Doing self join with same table with range condition. The below is sql statement.

select 
current_rec .*
,compare_rec.employee_id as less_salary_employee
from 
hr.employees current_rec
left join hr.employees compare_rec 
on current_rec.hire_date  < compare_rec .hire_date and current_rec.salary < compare_rec.salary 
order by current_rec .employee_id ;

for 300K records, it is taking more 45~60 min.

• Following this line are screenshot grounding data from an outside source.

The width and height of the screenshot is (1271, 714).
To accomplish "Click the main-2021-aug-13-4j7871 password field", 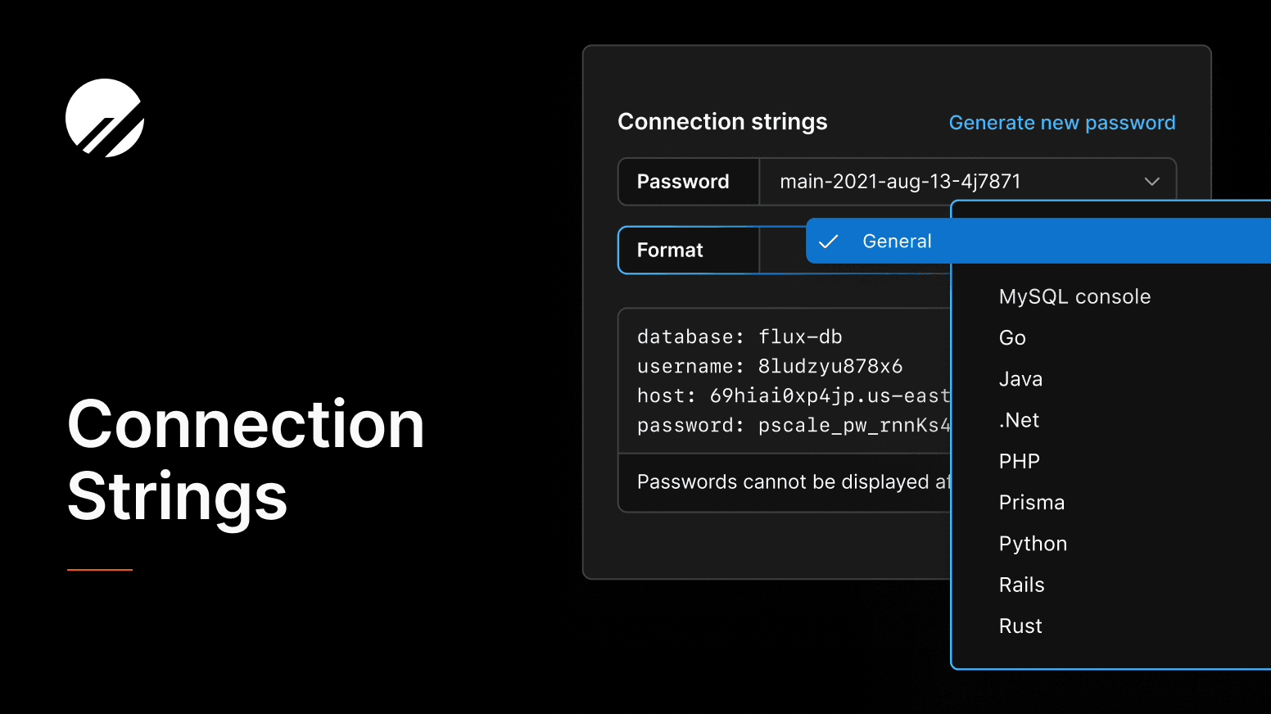I will point(900,181).
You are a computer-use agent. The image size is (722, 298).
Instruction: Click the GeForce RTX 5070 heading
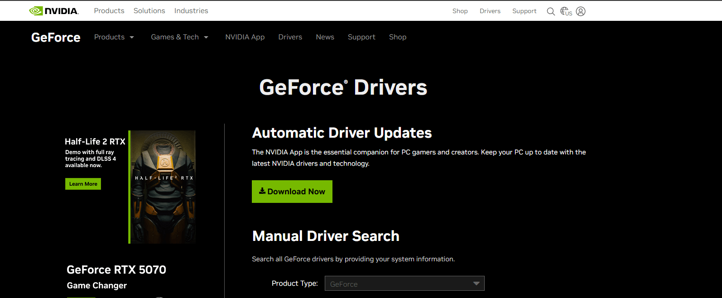coord(116,270)
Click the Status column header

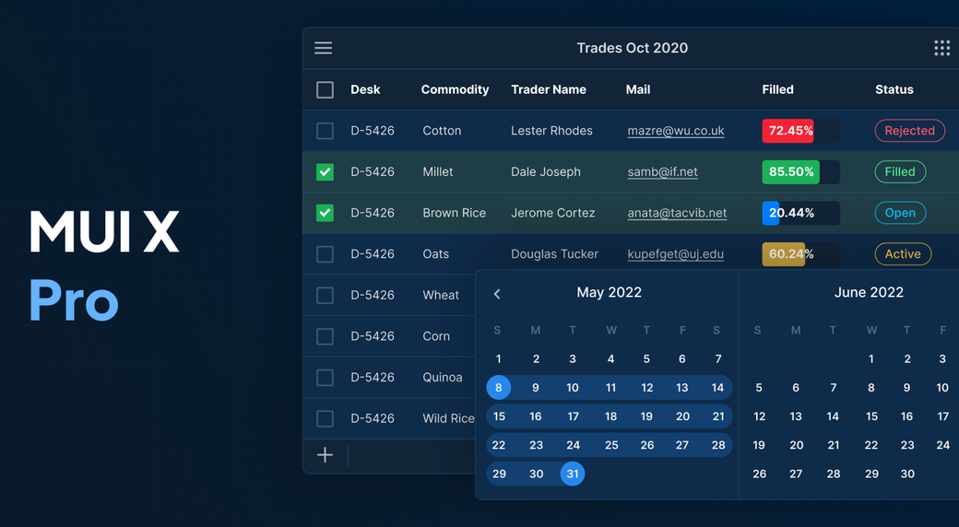[894, 89]
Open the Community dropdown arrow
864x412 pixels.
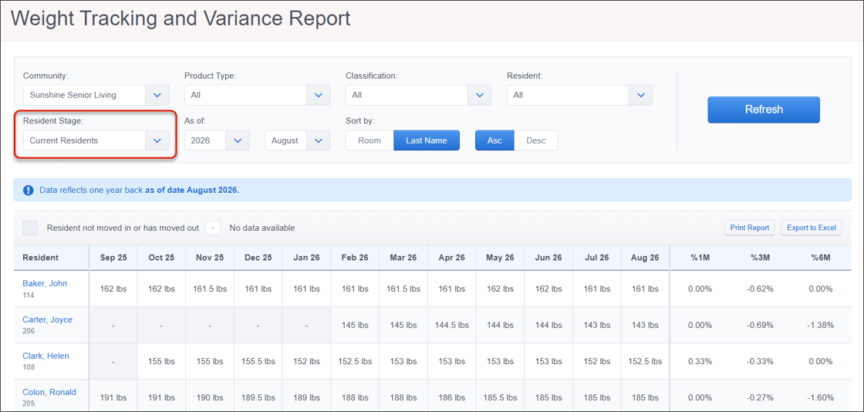point(157,95)
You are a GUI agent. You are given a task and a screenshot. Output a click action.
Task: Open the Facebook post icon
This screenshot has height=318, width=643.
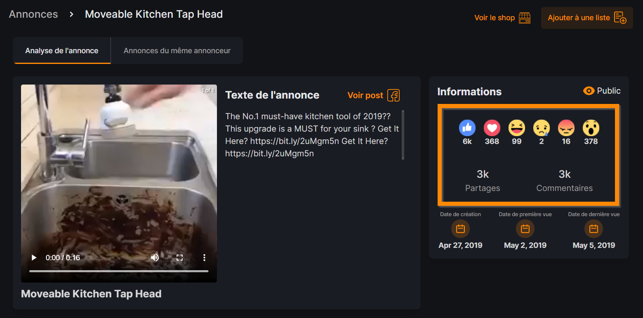(x=393, y=95)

After googling, i came to know that Binned range join optimization will help. i read this article to improve query performance.
[https://select.dev/posts/snowflake-range-join-optimization#how-to-optimize-range-joins-in-snowflake][1] . But not able to understanding. can someone explain it? . Specially binned range optimization part . if you provide visual representation that will help

Answers

- sep7696
- August 12, 2023 at 3:25 pm
- 0 votes
0
Create a CTE to bin the employees table into ranges based on hire date
Join the CTE against itself, filtering on current_rec.bin >= compare_rec.bin to only join relevant bins
Add the additional filter on salary to complete the range join logic
This allows joining in a more optimized way by avoiding comparing rows across irrelevant bins.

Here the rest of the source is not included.